The Alzheimer’s community has been making headlines this week with progress being made on several fronts. Key findings of various studies were presented at the Alzheimer’s Association International Conference; giving hope that years of research is finally paying off.
Early detection through gait monitoring
According several new studies recently released at the Alzheimer’s Association International Conference, researchers are seeing a correlation between gait and cognition.
Frequent falls have long been recognized as an early indicator of Alzheimer’s, but new studies found that slower and irregular walking patterns could be an early warning sign of cognitive decline.
The studies show that thinking skills and the ability to walk fluidity appear to decline in parallel fashions. Simply put, the more trouble a person has walking, the more trouble he may be having cognitively as well.

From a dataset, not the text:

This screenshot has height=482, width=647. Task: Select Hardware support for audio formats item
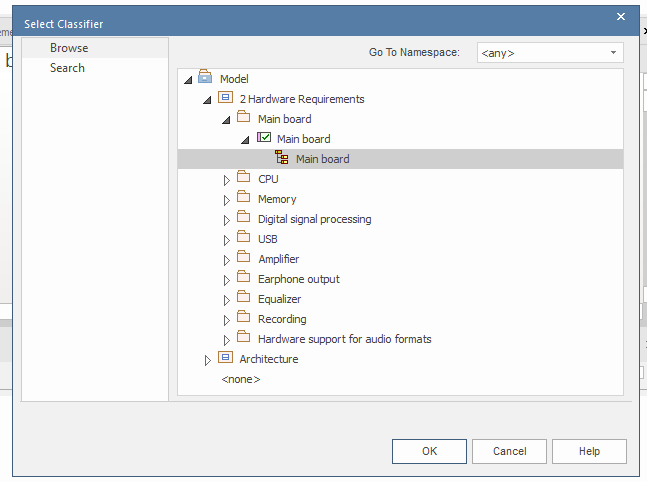345,339
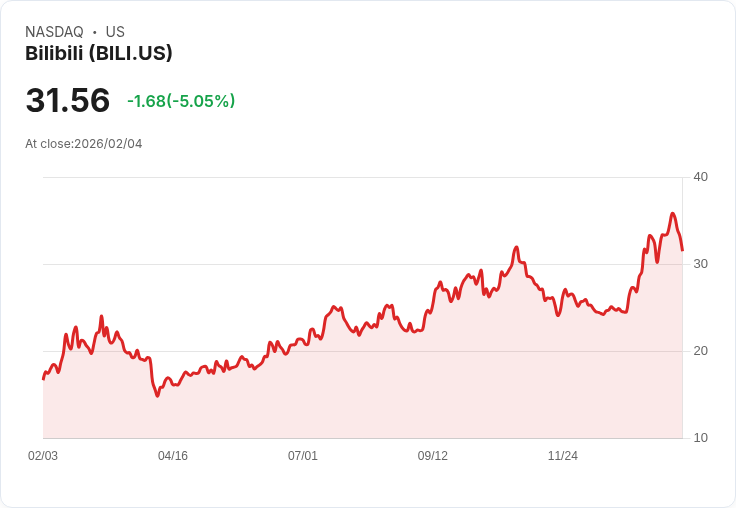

The problem with the study is that not all people with gait disturbances are subject to cognitive decline. There are many seniors whose bodies fail them long before their minds. But, it’s important to remember that early detection is key in the fight against Alzheimer’s. Noticing a change in walking patterns may spark the conversation about memory impairment and keep loved ones vigilant to any changes in cognition.
The conclusions drawn from these studies have left researchers wondering if exercise regimens could help delay the onset of Alzheimer’s and it seems as though that may be the case.

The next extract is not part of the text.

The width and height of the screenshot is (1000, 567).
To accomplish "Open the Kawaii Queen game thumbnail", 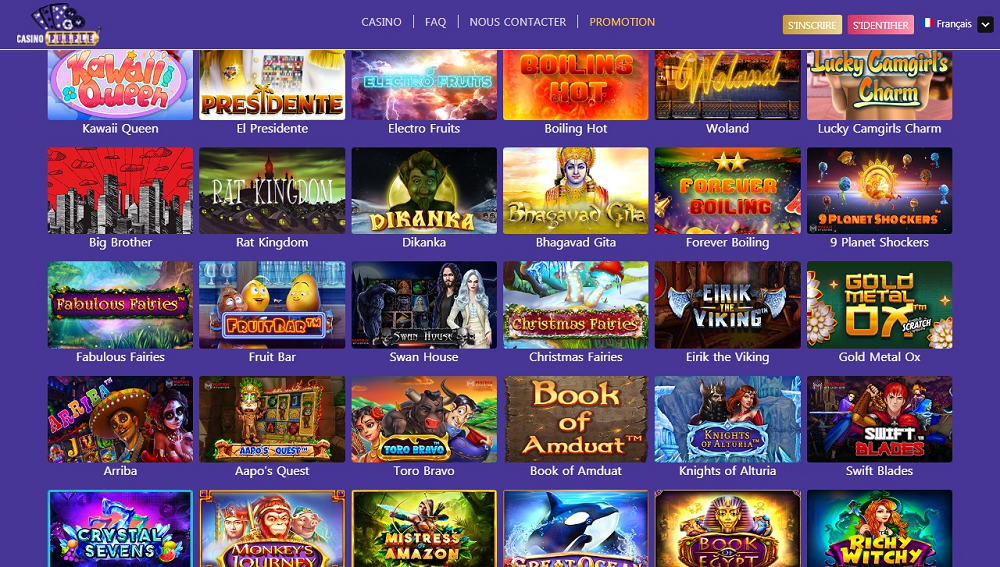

Strength training my prevent Alzheimer’s
Attendees at the conference also heard from researchers who studied the effects of strength training on elderly subjects. Although study participation was small, the results have the potential to be big.
In one study, 86 women were divided into three different groups: weight lifting, walking or balancing and toning. Twice a week for six months, each group did their respective exercises. At the end of the study, the women performing weight training saw the most improvement in brain function as seen through functional MRIs.
In another study, again focusing on women, results surprised researchers with the greatest benefits of strength training being seen in the group with the highest cognitive baseline. In other words, those in early stages of the disease or even pre-diagnosis see the most benefits from the exercises.
This is just yet another reason why early detection is so critical.
Promising results for new therapy
Preliminary results have been announced that a new drug may halt the progression of Alzheimer’s. Although the drug is in early stages of clinical trials, a small study has shown some promising results.
In a follow up study from, Gammagard, a drug already approved to treat some immune disorders, showed that patients receiving the drug at its highest-studied dose fared well over the course of the study.
In fact, the four patients receiving the max dose saw minimal progression of the disease over the course of three years. Although scientists are unsure as to why Gammagard is working against Alzheimer’s, there is speculation that antibodies in the drug block beta amyloid, a protein linked to Alzheimer’s
Some experts have been leery to celebrate as of yet. Many are skeptical because of the size of the trial which only included 11 individuals. Additionally, some are unsure if the drug itself resulted in the slowing of the disease or if the nature of the individuals’ disease was slow to progress.
The drug is currently in Stage 3 trials, with results due out next spring. With cautious optimism, many researchers, doctors and families of loved ones with Alzheimer’s are waiting to hear if Gammagard may make a significant difference in the plight against the disease.